Element and text position data:

----------------------------------------

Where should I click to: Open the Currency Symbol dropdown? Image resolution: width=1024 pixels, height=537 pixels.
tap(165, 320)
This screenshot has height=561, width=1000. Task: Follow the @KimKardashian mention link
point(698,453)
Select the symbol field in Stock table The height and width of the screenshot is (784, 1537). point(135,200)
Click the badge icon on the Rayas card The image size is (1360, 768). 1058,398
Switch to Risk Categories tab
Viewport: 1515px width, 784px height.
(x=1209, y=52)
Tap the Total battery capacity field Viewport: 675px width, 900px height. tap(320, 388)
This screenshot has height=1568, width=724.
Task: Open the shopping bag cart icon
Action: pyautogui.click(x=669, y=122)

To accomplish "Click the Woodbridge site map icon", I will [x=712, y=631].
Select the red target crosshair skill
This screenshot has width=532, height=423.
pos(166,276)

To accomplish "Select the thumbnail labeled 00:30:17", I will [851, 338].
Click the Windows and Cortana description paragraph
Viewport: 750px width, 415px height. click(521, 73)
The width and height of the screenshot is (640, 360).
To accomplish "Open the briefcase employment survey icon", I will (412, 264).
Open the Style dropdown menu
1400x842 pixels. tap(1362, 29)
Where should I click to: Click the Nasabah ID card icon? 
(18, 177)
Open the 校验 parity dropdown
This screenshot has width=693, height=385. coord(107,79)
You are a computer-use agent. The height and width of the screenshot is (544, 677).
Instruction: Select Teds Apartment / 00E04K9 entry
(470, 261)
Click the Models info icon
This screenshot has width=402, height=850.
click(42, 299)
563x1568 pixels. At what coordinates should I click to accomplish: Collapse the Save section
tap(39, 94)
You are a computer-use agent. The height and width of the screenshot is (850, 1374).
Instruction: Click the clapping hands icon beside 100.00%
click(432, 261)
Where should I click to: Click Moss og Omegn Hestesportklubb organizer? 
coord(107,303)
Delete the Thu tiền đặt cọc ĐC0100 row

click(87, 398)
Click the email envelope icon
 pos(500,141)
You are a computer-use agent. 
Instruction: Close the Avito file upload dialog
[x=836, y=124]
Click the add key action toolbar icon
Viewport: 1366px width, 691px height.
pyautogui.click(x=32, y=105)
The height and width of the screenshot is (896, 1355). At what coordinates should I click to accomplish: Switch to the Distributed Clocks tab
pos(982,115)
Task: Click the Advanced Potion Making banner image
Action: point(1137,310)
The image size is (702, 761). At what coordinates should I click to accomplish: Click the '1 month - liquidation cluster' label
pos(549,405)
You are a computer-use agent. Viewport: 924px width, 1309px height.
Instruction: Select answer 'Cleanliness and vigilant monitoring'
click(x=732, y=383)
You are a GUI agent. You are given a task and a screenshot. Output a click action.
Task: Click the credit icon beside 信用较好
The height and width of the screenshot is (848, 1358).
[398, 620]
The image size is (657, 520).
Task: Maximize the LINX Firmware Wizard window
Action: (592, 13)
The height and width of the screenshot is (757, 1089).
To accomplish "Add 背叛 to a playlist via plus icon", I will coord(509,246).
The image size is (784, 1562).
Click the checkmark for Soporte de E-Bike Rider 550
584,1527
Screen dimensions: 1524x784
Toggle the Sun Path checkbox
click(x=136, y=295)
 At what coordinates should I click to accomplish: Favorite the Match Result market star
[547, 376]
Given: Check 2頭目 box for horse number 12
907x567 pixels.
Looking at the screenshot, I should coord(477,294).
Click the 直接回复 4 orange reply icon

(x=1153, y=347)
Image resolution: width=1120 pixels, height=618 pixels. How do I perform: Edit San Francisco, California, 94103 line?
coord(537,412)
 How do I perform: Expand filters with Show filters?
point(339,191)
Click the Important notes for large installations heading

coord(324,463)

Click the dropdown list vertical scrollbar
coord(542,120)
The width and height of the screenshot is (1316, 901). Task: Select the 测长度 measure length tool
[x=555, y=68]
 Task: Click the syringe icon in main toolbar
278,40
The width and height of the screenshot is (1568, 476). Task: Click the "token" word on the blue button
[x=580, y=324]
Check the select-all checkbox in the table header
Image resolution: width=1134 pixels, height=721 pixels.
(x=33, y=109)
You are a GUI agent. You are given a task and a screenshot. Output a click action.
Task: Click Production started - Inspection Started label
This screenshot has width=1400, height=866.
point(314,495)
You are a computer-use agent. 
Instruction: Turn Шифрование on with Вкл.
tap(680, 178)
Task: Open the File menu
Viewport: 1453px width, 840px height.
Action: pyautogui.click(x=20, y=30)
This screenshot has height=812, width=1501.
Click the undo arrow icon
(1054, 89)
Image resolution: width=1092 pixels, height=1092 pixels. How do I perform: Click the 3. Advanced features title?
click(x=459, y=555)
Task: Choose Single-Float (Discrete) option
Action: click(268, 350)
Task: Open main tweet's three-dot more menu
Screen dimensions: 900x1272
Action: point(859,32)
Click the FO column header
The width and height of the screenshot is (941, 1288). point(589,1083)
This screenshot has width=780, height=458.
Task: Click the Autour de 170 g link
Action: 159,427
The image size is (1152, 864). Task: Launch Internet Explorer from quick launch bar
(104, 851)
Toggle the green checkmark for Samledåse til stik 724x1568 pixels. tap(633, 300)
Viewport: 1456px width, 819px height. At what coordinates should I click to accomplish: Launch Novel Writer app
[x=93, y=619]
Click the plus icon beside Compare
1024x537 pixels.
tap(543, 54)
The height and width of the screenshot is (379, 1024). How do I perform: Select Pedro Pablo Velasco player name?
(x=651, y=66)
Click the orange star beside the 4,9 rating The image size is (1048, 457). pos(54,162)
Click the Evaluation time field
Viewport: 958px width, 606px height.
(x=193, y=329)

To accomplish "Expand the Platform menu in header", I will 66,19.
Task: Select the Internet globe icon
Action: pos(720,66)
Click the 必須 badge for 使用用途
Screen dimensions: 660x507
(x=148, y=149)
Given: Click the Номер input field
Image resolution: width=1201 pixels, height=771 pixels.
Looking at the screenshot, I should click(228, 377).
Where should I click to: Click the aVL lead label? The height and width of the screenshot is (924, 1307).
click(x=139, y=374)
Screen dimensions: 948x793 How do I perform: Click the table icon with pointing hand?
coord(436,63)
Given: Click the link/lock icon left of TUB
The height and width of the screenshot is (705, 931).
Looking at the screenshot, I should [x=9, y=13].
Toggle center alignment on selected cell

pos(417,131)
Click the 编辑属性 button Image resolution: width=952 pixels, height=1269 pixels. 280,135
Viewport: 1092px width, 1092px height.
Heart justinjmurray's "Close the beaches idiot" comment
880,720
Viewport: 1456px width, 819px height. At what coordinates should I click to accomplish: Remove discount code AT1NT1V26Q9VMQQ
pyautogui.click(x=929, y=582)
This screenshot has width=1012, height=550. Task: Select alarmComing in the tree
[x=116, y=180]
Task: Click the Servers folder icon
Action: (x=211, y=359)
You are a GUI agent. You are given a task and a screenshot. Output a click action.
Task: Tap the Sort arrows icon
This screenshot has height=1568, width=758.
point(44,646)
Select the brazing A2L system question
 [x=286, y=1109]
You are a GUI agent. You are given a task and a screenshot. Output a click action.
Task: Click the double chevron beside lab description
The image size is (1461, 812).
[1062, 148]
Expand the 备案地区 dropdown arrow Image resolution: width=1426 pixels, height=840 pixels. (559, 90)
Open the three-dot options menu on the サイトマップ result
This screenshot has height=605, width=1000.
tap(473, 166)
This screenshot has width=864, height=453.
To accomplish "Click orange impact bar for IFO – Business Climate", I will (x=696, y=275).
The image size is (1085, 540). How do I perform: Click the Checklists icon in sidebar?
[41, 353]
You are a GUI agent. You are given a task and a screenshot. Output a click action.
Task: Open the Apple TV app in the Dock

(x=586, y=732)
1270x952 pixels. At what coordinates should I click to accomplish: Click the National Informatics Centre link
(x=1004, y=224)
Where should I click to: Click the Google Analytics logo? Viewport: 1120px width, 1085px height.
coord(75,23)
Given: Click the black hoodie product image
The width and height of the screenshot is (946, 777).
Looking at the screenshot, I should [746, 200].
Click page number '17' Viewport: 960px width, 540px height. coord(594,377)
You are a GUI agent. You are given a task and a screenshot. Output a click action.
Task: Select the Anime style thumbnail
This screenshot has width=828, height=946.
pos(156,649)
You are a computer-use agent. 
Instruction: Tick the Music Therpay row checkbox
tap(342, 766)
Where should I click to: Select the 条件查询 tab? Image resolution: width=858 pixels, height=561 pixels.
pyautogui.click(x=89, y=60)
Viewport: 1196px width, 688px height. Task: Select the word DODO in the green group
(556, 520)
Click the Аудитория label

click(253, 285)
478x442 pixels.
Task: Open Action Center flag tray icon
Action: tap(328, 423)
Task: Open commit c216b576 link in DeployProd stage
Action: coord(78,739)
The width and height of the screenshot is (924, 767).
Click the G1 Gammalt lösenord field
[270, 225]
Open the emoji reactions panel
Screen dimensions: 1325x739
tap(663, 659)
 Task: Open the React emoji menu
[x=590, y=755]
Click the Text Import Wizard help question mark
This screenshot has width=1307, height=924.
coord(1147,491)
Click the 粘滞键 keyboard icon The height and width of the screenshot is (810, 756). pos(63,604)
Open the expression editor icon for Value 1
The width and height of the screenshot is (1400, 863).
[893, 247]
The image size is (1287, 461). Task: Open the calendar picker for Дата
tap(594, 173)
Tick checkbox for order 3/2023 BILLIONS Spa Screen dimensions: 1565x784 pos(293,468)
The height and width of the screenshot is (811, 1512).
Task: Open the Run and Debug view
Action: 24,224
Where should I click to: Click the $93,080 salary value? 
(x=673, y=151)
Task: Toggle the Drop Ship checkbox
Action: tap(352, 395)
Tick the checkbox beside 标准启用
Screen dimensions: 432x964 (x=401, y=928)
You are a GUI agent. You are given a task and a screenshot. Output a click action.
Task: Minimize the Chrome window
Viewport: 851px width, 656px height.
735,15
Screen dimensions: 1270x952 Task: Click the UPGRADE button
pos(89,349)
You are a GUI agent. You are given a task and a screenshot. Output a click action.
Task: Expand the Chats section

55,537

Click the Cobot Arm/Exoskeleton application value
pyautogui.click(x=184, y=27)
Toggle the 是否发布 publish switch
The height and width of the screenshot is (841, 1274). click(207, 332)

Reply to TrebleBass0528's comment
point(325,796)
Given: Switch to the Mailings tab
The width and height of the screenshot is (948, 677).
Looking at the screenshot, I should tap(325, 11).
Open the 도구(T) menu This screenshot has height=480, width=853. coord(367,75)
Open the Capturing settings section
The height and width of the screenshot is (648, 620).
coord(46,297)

----------------------------------------

_Written problem:_
Rewrite the records from the first line through the line containing "point(698,453)", replacing "Currency Symbol" with "Currency Code" and leaving everything else untouched.

_Completed exercise:_
Where should I click to: Open the Currency Code dropdown? Image resolution: width=1024 pixels, height=537 pixels.
tap(165, 320)
This screenshot has height=561, width=1000. Task: Follow the @KimKardashian mention link
point(698,453)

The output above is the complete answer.